Work task >> How many lines in the records below contain "using"? Reply with the number alone.

──────── Material for this exercise ────────

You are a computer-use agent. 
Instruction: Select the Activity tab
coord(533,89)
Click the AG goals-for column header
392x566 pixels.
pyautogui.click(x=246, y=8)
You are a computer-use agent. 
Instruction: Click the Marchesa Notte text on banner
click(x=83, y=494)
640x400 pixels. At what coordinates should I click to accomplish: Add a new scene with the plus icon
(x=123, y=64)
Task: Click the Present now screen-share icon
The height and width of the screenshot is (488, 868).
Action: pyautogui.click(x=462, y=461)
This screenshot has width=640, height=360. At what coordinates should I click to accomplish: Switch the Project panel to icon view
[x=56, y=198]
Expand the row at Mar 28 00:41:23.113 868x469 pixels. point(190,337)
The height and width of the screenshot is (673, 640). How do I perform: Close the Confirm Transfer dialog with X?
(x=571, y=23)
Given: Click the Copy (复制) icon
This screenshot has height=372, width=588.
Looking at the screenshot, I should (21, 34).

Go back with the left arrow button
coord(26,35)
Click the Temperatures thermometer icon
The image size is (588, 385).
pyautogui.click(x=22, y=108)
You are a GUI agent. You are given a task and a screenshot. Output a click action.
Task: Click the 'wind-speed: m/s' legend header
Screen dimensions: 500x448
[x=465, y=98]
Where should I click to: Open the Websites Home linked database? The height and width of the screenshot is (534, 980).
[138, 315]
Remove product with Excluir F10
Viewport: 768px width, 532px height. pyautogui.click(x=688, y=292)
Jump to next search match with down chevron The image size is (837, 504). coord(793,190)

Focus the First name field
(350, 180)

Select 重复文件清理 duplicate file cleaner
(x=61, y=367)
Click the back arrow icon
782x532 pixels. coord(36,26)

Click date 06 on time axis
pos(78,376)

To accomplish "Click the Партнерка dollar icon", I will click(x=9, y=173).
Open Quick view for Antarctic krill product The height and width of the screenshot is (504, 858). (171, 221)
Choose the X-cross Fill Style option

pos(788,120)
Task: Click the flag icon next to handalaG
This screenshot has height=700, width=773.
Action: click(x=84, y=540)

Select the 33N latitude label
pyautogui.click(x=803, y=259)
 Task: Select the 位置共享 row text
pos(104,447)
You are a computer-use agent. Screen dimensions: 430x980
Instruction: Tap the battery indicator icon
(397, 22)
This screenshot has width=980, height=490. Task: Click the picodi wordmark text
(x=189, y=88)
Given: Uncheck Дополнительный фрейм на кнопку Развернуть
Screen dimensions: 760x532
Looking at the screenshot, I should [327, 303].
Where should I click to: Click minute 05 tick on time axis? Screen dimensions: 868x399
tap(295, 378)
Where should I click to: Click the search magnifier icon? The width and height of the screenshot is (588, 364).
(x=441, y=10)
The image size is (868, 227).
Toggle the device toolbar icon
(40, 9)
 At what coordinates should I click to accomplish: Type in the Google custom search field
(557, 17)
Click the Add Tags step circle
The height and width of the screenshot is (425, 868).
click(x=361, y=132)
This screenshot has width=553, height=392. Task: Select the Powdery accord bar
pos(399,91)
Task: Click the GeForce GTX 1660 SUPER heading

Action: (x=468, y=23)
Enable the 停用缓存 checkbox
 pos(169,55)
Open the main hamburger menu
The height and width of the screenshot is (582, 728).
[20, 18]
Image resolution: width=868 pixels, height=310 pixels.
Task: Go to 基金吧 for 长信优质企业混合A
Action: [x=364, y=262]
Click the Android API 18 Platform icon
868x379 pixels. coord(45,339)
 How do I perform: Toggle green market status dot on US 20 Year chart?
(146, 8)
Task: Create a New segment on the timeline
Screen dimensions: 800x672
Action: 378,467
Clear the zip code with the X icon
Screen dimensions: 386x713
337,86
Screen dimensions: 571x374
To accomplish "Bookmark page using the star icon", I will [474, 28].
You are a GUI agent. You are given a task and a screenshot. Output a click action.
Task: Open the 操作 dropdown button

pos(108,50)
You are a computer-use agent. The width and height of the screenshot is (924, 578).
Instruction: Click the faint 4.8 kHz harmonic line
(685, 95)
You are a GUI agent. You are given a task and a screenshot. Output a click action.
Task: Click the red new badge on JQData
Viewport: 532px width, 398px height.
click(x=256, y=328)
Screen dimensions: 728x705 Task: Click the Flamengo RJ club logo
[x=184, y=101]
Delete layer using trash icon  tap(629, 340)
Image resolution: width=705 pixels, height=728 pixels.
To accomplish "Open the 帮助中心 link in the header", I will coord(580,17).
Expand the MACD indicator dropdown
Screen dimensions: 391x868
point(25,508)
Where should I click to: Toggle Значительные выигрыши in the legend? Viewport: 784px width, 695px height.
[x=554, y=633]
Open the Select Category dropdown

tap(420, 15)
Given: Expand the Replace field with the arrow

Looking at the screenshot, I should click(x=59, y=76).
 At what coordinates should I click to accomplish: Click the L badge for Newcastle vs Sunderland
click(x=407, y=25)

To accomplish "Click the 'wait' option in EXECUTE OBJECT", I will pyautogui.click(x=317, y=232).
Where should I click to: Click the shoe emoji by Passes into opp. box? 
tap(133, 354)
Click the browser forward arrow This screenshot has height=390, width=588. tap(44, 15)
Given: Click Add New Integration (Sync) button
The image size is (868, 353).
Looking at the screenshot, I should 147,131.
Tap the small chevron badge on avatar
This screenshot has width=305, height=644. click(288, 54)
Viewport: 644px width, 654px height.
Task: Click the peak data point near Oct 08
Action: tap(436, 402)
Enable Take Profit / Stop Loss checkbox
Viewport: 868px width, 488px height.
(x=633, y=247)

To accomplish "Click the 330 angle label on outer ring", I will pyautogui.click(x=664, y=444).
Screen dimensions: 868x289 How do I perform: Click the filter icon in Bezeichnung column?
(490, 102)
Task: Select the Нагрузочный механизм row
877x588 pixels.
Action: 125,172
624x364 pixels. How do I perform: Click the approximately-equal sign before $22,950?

────────

Task response >> 2